When someone says that, the implication is that you’re being overly sensitive. You’re not separating your internal feelings from the objective external situation. Whatever “it” is, it’s not about you, so…well…get over it.

I’d like to offer an alternative way of thinking about this. It’s true that many times taking things personally is a waste of energy and we can make mountains out of molehills. Don’t sweat the small stuff, right? Know how to pick your battles, right? Yes, and plenty of other clichés reminding us to not let small things rob us of our perspective on what really matters and what doesn’t. That said, I believe that taking things personally can actually lead to positive outcomes, and the negative connotation around the use of those words deprives people of the opportunity to think about the situation in a more insightful way.

Although there’s no universal definition of what it means to take something personally, generally speaking, it means that you believe that the way people are interacting with you is a reflection of how they think or feel about you as an individual - as opposed to the situation you’re in.

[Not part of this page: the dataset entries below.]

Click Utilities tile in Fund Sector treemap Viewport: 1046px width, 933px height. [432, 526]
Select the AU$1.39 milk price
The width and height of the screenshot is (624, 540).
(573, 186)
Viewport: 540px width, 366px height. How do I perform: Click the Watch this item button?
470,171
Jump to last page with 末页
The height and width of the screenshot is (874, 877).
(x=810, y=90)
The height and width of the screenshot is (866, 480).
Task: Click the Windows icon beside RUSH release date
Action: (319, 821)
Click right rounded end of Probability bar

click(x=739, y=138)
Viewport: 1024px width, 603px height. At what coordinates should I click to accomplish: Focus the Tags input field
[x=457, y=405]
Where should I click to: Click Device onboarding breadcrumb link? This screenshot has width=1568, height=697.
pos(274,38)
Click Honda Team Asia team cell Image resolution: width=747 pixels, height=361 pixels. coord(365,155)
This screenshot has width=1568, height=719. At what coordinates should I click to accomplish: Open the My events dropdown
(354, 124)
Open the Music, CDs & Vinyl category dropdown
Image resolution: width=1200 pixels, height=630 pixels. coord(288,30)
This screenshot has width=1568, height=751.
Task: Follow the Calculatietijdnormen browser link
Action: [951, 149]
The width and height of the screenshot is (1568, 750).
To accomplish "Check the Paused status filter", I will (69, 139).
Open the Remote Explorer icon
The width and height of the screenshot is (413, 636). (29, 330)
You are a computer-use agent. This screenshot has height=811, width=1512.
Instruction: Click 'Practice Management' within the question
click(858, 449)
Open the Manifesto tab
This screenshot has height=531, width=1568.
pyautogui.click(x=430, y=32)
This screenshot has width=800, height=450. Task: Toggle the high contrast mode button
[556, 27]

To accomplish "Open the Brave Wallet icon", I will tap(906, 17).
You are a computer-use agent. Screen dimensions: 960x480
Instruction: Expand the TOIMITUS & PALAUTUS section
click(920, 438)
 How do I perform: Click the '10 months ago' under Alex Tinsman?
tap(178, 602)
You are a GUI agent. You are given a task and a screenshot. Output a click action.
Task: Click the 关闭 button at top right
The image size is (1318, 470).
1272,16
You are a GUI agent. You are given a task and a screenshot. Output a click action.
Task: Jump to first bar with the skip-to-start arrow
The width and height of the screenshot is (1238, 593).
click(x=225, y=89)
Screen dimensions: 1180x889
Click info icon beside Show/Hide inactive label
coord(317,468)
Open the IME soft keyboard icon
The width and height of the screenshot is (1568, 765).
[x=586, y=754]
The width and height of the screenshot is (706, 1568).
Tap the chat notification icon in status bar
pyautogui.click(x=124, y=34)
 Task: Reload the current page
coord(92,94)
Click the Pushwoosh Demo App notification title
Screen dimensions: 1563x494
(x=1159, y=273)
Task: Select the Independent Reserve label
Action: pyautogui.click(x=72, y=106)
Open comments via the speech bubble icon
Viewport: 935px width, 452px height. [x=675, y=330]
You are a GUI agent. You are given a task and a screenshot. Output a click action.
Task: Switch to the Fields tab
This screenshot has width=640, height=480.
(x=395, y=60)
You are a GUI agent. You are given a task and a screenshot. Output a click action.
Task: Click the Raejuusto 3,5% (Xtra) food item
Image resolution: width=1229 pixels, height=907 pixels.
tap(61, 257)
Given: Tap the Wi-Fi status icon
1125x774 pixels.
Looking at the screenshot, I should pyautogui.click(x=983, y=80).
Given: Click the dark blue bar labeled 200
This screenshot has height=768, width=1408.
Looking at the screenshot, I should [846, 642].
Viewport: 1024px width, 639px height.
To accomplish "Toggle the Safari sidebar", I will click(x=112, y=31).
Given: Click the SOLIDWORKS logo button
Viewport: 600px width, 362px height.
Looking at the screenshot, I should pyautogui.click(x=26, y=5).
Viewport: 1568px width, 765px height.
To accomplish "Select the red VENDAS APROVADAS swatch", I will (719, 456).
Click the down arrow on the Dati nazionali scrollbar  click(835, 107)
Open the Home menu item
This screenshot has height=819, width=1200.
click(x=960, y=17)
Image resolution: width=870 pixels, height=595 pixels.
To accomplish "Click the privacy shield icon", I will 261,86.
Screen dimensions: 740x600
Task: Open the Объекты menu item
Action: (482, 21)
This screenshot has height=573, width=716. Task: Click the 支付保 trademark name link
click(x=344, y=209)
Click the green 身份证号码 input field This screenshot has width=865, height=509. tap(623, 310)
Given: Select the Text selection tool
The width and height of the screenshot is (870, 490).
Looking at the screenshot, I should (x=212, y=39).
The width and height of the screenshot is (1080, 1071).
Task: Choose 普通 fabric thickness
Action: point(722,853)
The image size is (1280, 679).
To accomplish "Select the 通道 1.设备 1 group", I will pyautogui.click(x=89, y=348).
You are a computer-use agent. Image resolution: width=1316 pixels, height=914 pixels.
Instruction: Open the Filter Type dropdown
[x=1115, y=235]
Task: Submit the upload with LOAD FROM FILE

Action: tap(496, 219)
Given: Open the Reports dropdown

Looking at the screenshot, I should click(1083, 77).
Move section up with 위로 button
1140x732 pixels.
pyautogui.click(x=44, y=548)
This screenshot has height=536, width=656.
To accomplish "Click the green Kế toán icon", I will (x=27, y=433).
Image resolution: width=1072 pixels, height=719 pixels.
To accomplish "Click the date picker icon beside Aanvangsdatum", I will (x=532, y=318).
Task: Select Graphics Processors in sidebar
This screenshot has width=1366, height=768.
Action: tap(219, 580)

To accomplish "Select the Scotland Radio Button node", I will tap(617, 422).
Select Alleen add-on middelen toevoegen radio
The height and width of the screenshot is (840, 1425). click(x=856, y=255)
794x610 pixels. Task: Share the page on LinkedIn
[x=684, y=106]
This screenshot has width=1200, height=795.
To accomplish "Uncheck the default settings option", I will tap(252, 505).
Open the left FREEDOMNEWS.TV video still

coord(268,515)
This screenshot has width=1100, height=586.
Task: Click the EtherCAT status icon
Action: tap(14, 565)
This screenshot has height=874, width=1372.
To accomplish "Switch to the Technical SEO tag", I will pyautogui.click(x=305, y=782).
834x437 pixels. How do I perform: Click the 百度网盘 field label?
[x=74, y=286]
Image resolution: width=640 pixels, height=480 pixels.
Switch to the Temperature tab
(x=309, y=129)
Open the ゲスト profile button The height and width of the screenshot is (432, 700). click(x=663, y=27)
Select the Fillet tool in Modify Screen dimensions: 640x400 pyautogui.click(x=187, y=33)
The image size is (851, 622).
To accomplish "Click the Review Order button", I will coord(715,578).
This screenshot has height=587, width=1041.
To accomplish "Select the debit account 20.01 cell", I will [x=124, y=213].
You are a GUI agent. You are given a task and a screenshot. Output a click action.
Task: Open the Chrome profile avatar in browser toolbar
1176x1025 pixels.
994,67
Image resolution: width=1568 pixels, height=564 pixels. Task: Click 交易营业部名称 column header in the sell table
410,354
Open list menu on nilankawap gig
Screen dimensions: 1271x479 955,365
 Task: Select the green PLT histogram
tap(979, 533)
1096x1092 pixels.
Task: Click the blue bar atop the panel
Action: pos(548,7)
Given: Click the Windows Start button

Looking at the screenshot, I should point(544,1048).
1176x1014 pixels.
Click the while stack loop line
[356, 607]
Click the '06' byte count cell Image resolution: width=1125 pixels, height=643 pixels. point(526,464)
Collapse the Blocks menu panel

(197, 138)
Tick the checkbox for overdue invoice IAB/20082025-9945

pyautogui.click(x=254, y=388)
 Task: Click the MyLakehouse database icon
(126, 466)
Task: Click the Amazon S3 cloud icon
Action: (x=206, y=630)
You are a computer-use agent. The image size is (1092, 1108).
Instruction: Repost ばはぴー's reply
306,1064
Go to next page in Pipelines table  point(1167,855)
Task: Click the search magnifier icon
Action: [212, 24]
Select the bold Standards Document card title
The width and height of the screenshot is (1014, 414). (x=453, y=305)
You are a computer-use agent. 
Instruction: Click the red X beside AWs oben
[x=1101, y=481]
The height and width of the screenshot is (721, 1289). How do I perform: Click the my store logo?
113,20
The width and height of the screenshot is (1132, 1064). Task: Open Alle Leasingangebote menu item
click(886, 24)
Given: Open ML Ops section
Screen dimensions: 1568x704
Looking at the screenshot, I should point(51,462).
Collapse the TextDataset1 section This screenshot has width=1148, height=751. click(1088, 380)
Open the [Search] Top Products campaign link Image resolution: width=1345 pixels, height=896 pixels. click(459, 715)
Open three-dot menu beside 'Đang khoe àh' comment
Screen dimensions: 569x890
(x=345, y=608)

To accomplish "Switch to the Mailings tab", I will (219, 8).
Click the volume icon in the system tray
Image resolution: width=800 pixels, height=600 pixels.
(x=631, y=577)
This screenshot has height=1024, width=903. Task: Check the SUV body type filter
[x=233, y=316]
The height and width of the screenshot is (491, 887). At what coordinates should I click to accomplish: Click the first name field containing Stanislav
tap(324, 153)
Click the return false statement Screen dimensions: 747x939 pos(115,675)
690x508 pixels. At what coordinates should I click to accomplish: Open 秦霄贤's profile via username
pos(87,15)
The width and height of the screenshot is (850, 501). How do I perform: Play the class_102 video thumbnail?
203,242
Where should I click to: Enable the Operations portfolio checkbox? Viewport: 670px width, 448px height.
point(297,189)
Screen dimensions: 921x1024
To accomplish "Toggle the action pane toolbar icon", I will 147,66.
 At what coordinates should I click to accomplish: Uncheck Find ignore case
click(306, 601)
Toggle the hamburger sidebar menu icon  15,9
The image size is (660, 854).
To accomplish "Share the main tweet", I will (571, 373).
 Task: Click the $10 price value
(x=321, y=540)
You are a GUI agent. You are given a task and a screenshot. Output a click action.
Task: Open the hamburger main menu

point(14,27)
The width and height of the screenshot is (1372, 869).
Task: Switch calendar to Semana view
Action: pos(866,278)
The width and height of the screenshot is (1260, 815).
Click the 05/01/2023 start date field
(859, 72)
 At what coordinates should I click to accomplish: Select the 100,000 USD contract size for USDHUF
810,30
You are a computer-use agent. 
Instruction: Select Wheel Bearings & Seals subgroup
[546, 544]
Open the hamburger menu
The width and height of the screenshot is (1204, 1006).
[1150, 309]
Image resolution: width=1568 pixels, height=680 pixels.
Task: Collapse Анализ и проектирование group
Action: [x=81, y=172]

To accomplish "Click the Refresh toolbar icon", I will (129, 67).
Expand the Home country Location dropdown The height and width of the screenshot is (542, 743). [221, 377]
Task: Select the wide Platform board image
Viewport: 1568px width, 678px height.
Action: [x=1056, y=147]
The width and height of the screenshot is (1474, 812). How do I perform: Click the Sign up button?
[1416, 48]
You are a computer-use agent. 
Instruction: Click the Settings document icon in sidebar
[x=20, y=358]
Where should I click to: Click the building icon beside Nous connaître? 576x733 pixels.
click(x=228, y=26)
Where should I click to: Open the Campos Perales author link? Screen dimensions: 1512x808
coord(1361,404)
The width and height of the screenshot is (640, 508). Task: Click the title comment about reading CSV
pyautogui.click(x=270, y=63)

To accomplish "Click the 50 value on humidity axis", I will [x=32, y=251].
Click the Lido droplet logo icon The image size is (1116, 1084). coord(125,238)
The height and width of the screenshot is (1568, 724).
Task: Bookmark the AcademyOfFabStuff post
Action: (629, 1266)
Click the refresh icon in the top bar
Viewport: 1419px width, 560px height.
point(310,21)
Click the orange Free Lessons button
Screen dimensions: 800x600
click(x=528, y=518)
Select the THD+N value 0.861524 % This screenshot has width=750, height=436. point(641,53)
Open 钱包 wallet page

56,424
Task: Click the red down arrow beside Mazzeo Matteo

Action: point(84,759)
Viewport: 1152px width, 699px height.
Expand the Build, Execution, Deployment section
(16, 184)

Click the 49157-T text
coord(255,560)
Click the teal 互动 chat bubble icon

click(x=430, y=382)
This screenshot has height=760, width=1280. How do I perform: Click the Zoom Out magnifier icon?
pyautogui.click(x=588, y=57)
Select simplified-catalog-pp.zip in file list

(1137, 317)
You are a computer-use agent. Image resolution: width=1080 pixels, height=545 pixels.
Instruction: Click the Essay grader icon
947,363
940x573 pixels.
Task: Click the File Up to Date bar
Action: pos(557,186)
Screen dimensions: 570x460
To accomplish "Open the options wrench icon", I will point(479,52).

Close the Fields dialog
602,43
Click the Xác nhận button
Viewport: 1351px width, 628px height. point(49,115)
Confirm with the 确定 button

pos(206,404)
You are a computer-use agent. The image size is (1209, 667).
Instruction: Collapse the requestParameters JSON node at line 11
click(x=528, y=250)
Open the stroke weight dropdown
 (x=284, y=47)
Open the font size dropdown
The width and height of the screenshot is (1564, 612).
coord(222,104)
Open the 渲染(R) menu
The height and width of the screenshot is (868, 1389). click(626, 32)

In other words, you’re assuming that actions or words are subjectively targeted at you as a person instead of any external, objective circumstances. It also implies that some level of injustice has taken place, or that you’ve been unfairly treated or judged.

I’ll illustrate the concept using myself as an example.

Last week I was scheduled to take a flight from Houston to Lima for a one week business trip. After boarding, all passengers sat on the plane at the gate for two hours due to aircraft mechanical problems. Two and a half hours later, after we were told the flight would be cancelled, everyone scrambled to deplane and then scurried to customer service agents to be rerouted. Grumpy passengers, pushy crowds, and hungry, screaming children set the scene. After finally speaking with a customer service representative and going all the way back home, I sent an email to my core client group explaining the grim circumstances and that I would be delayed by a day. As the person living through the miserable ordeal that wasted a whole day, I was hoping for an email response empathizing for my situation at best, or acknowledging it at the least. The night went by with no response. I woke up to no response. In fact, I went back to the airport, took the flight to Lima, went to my hotel, slept, woke up the next day, and went to the client office for our meeting, all with no response.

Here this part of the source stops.